Nov 18 2014
Jaques Horse BrandLocated near the confluence of the Chupaderas and Calaveras much of Jaques Rancho these days is submerged beneath the waves of Calaveras Lake in southeast Bexar County.  After having survived fires, Indian attacks and banditry the old structure finally succumbed to the relentless march of a growing San Antonio.
The Jaques (pronounced Jakes) trace their connection to Texas in its infancy.  They were friends of Stephen F. Austin, Cornelius Vanderbilt and a pantheon of Texas legends.  William Budd Jaques (1799 – 1870) was born in New Jersey.  He twice served as San Antonio alderman in 1845 and 1865.
Below is an extract from an article written for the San Antonio Express Sunday, July 13, 1930.  It is offered without changes.  
…Stephen F. Austin is universally accorded the honor of being called the Father of Texas.  His unselfish devotion to the colony well deserves this appellation, and it must be conceded that anyone rendering him aid when his life was threatened would be assisting to secure the public welfare of the Republic of Texas.
When Austin was in prison in Mexico, 1834–35 he probably would have perished had it not been for help he received from two sources:  Father Muldoon, a priest, of the prison, and a secret friend, Mrs. William B. Jaques.  It is with the latter and her family that this article deals.
Before her marriage to Wm. B. Jaques, in 1821, Mrs. Jaques was Miss Katherine L. Browne, and was the granddaughter of General Daniel Morgan  of the Revolutionary fame.  She was the great grand daughter of General Provost, whose successful speculations in 1755 won him the title of “Ready Money Provost.” 
Mr. Jaques was engaged, at the time of their marriage, in the ferry business with Cornelius Vanderbilt.  At first they used sloops and schooners, but, realized the value of steam propulsion as demonstrated by Fulton a few years previously, they sold their sailing vessels and opened a line between New York and New Brunswick, with Vanderbilt as captain, The project developed immensely and both were soon on the way to wealth.  Mrs. Jaques and Mrs. Vanderbilt cooked on this vessel and served “flapjacks” to the passengers.

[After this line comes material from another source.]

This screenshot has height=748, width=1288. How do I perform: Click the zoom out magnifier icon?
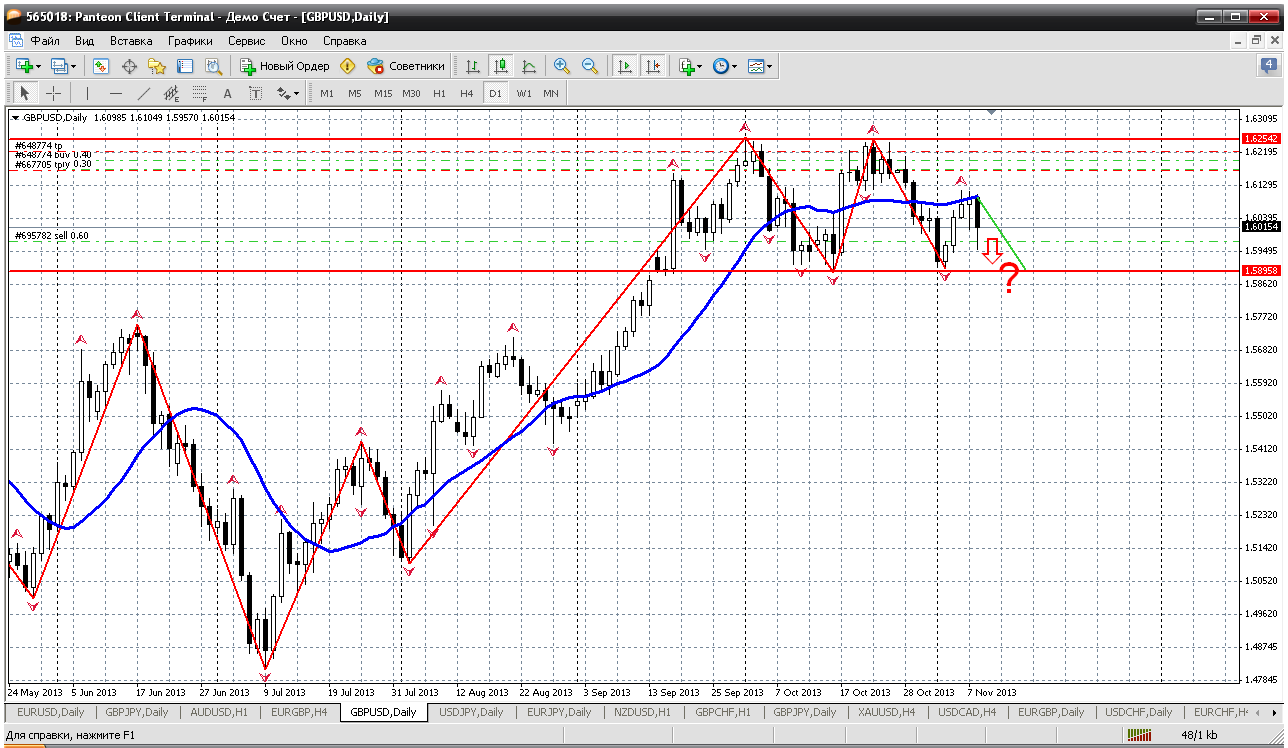[x=590, y=66]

Soon after 1830, Mr. Jaques was compelled to sell his interests to Vanderbilt on account of ill health,  and, with his family, went to Mexico City.  Here his health greatly improved and he established a stage line between that place and Vera Cruz.  Mr. Vanderbilt continues his shipping interests and developed a fleet so large that he was called “Commodore,”  and became one of the wealthiest men in the world.